Copy every one of these rows word for word, leaving out the pictures.

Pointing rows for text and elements

** Begin **

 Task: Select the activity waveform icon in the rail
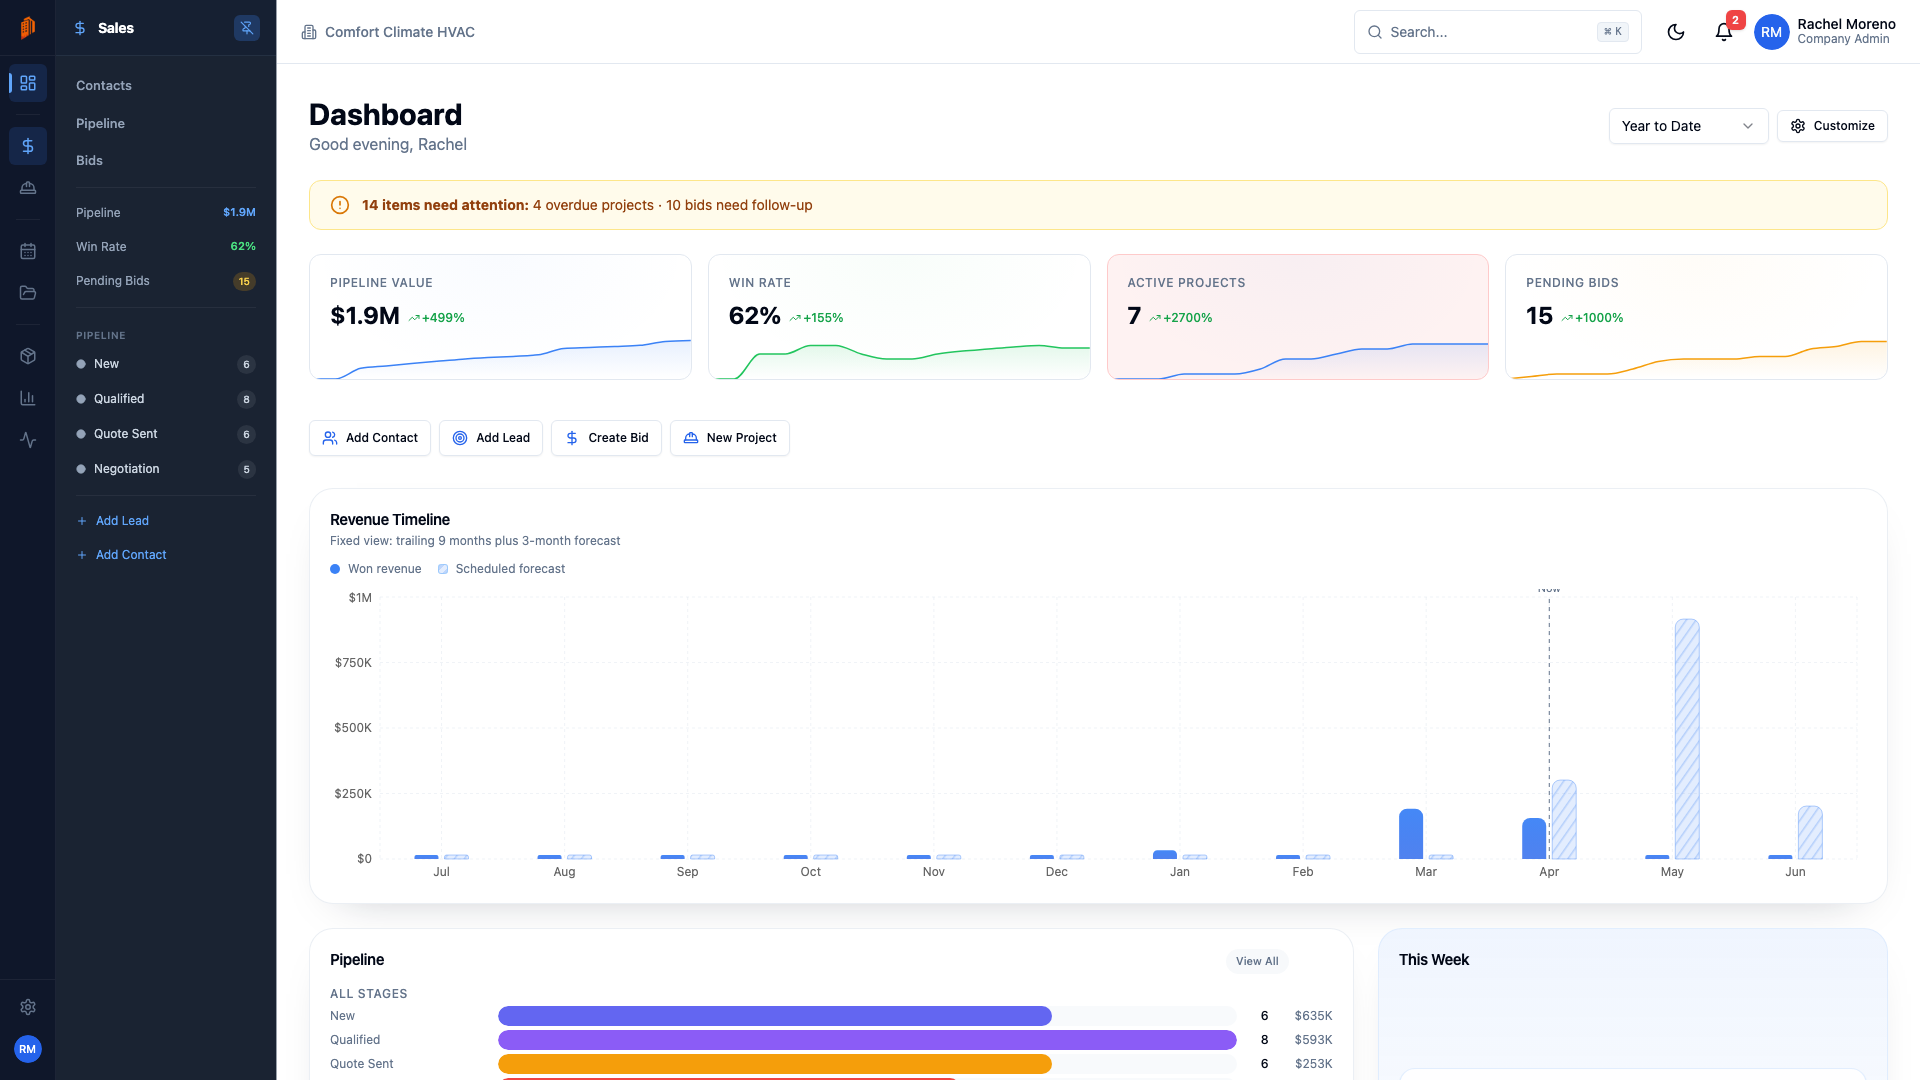[27, 440]
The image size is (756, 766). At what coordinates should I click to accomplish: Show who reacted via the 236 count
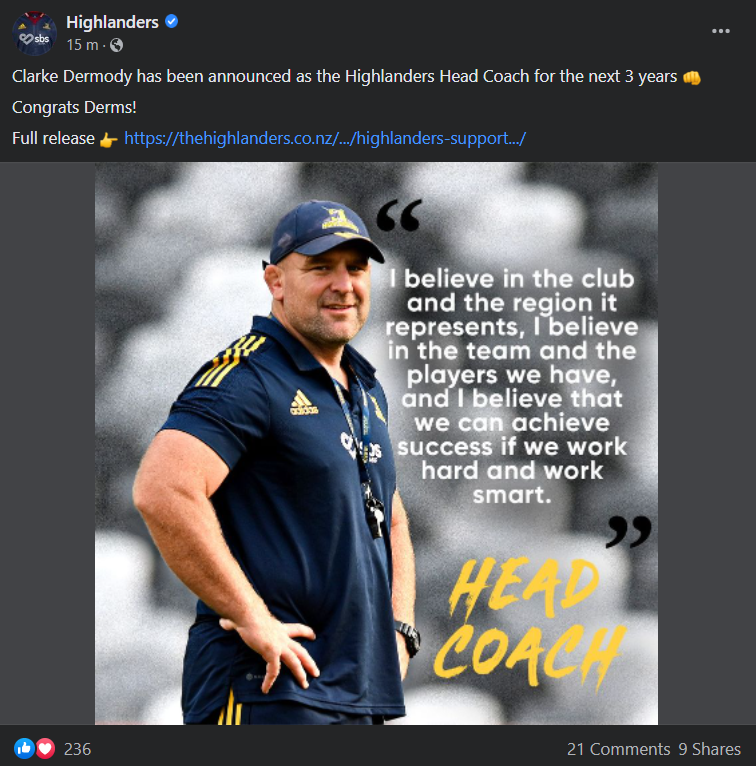tap(77, 749)
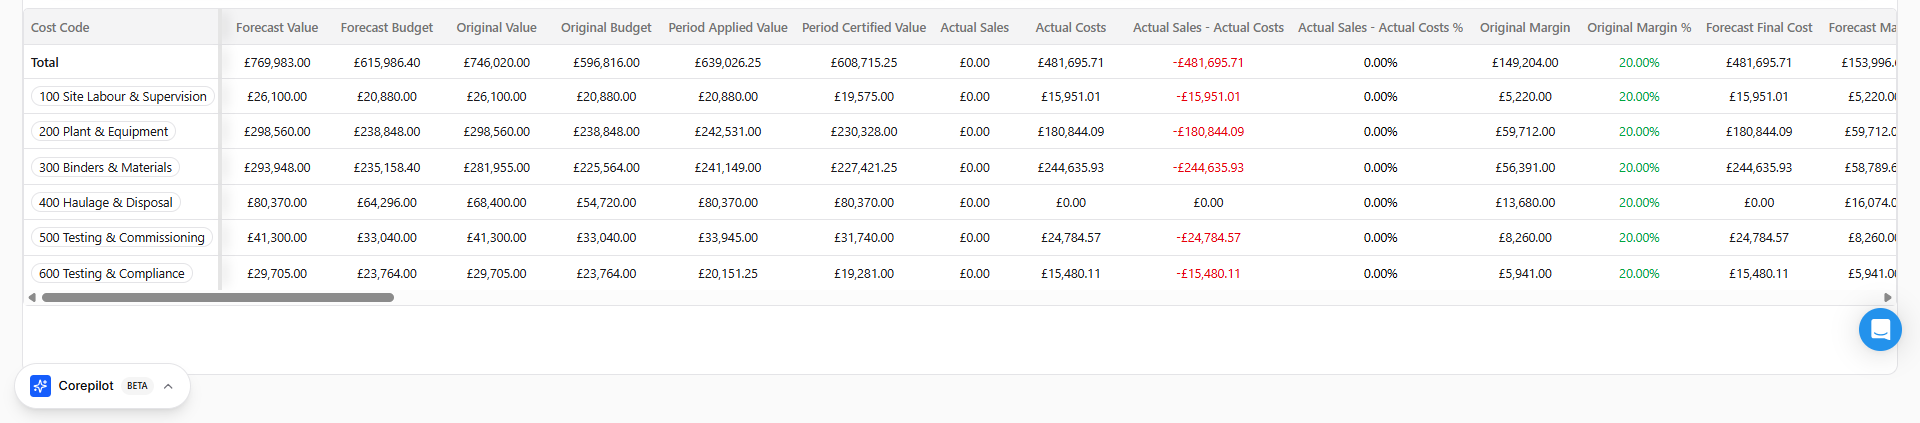Click the Forecast Final Cost header
The width and height of the screenshot is (1920, 423).
coord(1759,28)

** End **

REPLY TO THE EXERCISE:
 Task: Select the activity waveform icon in the rail
[27, 440]
The image size is (756, 766). At what coordinates should I click to accomplish: Show who reacted via the 236 count
tap(77, 749)
Click the Forecast Final Cost header
The width and height of the screenshot is (1920, 423).
coord(1759,28)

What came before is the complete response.